**** Recorded data ****

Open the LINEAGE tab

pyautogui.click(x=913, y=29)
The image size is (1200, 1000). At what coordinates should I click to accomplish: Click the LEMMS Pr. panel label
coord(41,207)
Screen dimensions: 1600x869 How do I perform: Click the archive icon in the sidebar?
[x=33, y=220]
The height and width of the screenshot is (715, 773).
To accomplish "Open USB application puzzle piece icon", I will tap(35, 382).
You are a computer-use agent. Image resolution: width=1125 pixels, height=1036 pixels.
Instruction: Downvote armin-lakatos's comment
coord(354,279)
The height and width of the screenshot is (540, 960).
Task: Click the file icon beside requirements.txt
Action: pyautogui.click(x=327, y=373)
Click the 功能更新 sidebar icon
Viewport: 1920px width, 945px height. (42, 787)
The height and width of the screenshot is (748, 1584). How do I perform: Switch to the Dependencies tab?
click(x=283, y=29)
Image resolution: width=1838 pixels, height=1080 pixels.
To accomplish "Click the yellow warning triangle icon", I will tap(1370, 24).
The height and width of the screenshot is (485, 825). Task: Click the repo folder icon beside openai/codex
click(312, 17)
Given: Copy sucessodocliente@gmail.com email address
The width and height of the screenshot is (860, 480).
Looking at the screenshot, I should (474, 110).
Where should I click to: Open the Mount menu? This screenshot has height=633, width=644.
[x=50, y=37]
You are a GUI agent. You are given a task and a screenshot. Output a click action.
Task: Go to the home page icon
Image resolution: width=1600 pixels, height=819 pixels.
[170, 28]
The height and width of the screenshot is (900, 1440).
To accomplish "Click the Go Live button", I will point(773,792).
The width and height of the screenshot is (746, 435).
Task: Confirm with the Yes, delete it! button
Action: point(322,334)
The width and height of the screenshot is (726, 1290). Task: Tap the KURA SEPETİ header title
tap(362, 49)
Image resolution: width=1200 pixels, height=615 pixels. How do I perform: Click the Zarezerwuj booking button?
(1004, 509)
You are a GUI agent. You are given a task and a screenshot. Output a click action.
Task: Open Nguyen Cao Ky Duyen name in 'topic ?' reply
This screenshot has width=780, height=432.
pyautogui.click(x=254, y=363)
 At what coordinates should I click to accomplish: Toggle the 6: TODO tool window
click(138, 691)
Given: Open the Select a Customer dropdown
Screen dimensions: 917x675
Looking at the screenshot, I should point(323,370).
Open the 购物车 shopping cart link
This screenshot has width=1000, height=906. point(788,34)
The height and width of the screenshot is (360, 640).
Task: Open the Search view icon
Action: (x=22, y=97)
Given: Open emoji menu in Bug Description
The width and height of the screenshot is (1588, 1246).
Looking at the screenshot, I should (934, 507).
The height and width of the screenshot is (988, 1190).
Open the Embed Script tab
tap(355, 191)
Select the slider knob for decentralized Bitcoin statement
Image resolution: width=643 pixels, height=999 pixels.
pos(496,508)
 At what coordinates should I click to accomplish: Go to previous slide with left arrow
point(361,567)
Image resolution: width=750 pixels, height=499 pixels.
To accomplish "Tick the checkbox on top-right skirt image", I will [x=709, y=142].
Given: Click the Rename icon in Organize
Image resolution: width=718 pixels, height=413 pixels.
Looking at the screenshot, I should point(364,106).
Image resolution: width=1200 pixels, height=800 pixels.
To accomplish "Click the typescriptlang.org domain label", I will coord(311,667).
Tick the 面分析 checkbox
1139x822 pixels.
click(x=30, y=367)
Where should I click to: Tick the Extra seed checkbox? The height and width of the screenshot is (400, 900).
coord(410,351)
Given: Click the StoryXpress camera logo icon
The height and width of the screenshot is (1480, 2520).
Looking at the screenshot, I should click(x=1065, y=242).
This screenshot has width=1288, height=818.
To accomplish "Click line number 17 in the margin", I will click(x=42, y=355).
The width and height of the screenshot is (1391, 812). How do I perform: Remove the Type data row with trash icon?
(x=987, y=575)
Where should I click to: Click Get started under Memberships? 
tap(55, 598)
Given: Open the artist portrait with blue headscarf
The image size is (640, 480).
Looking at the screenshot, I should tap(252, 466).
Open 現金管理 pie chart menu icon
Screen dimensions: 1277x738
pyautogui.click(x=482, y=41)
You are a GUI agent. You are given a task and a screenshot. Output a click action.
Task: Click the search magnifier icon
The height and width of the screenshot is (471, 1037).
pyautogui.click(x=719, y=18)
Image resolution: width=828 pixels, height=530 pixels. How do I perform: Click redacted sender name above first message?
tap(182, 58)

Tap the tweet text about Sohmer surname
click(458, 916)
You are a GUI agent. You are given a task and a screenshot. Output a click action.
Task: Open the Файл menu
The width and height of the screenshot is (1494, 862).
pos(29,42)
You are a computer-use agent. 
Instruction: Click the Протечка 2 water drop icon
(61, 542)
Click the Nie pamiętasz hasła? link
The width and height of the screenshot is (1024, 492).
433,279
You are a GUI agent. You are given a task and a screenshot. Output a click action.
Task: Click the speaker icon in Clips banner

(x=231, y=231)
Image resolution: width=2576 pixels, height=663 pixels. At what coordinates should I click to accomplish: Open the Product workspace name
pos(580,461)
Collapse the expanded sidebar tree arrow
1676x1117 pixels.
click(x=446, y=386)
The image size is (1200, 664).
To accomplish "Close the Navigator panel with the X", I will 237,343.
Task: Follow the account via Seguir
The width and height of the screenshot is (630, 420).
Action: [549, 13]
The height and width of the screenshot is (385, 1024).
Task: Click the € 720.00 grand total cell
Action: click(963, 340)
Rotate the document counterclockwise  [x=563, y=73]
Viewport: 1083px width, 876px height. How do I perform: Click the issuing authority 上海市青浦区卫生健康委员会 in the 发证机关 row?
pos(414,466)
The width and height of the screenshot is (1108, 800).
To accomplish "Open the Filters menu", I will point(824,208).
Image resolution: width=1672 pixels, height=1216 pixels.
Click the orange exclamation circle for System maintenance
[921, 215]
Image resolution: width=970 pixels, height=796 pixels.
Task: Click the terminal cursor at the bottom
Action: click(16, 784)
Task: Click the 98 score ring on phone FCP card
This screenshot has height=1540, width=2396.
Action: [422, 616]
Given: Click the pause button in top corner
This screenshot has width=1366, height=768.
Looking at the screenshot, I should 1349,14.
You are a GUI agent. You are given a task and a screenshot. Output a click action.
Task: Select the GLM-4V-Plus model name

****

=== About this exercise ===
From the entries, find how many lines contain "Select" and give the number alone.

=== Final answer ===
3